Each T cell has a distinct T cell receptor, suited to a specific substance, called an antigen. Most T cell receptors bind to the major histocompatibility complex on cells of the body. The MHC presents an antigen to the T cell receptor, which becomes active if this matches the specific T cell receptor. In order to be properly functional, a mature T cell needs to be able to bind to the MHC molecule, and not to react against antigens that are actually from the tissues of the body. Positive selection occurs in the cortex and negative selection occurs in the medulla of the thymus. After this process T cells that have survived leave the thymus, regulated by sphingosine-1-phosphate. Further maturation occurs in the peripheral circulation. Some of this is because of hormones and cytokines secreted by cells within the thymus, including thymulin, thymopoietin, and thymosins.

Positive selection

T cells have distinct T cell receptors. These distinct receptors are formed by process of VJ recombination gene rearrangement stimulated by RAG1 and RAG2 genes. This process is error-prone, and some thymocytes fail to make functional T-cell receptors, whereas other thymocytes make T-cell receptors that are autoreactive. If a functional T cell receptor is formed, the thymocyte will begin to express simultaneously the cell surface proteins CD4 and CD8.
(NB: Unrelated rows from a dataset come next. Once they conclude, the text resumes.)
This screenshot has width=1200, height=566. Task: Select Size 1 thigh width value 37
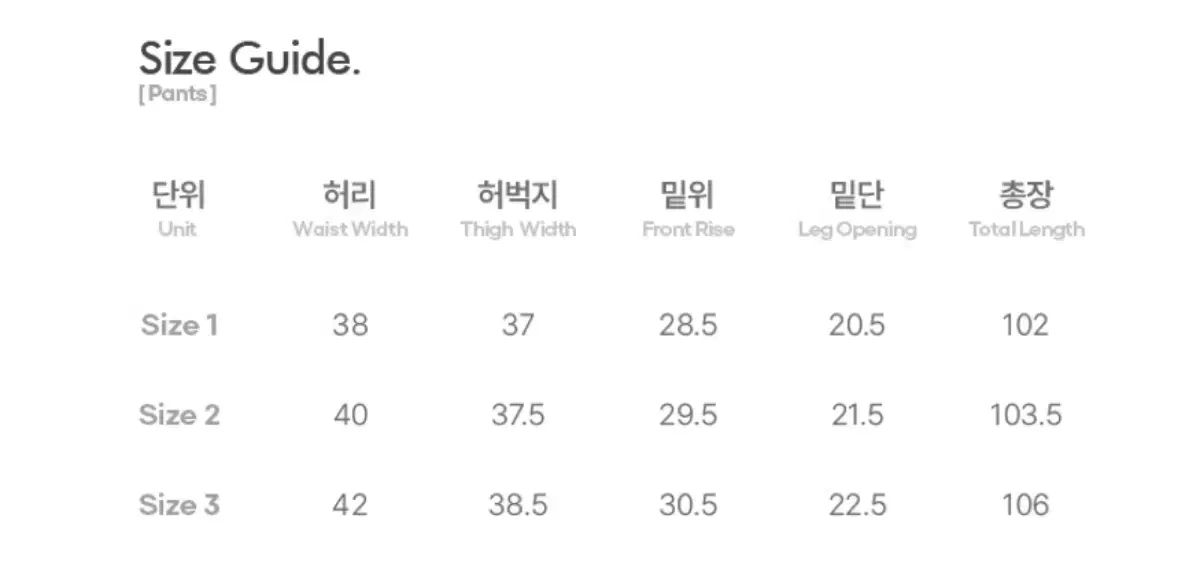518,325
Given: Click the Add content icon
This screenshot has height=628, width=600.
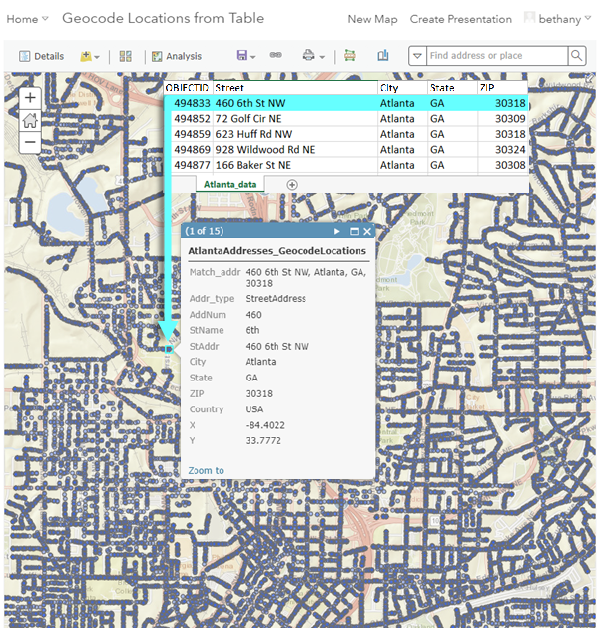Looking at the screenshot, I should (x=90, y=56).
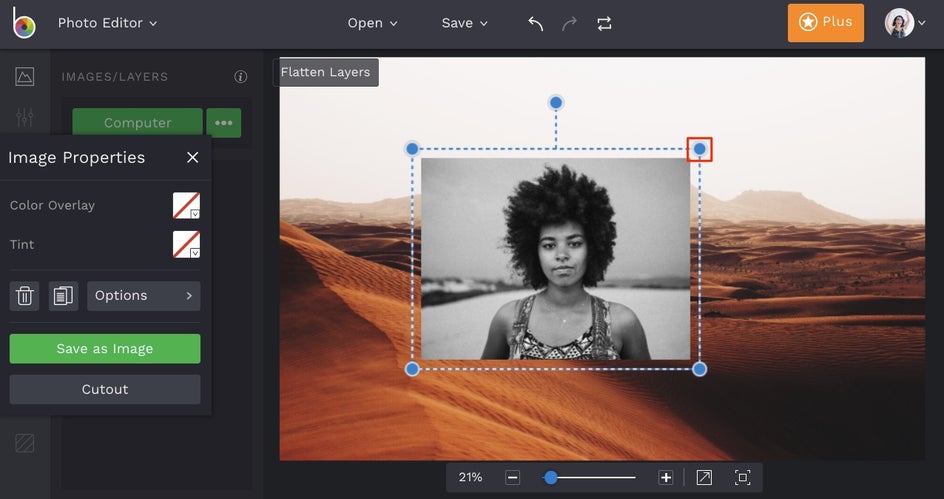The image size is (944, 499).
Task: Open the Edit sliders sidebar icon
Action: click(x=25, y=117)
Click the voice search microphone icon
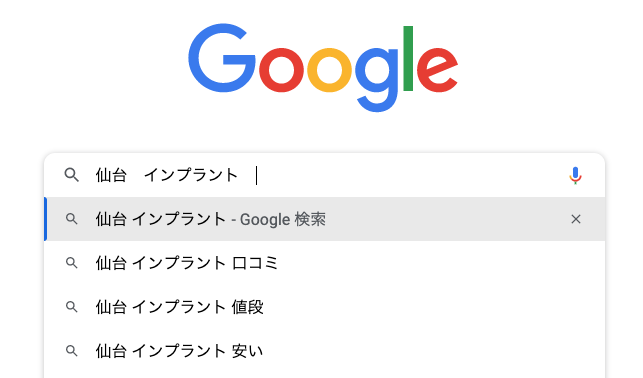The image size is (643, 378). 575,175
The survival and nature of the T cell then depends on its interaction with surrounding thymic epithelial cells. Here, the T cell receptor interacts with the MHC molecules on the surface of epithelial cells. A T cell with a receptor that doesn't react, or reacts weakly, will die by apoptosis. A T cell that does react will survive and proliferate. A mature T cell expresses only CD4 or CD8, but not both. This depends on the strength of binding between the TCR and MHC class 1 or class 2. A T cell receptor that binds mostly to MHC class I tends to produce a mature "cytotoxic" CD8 positive T cell; a T cell receptor that binds mostly to MHC class II tends to produce a CD4 positive T cell.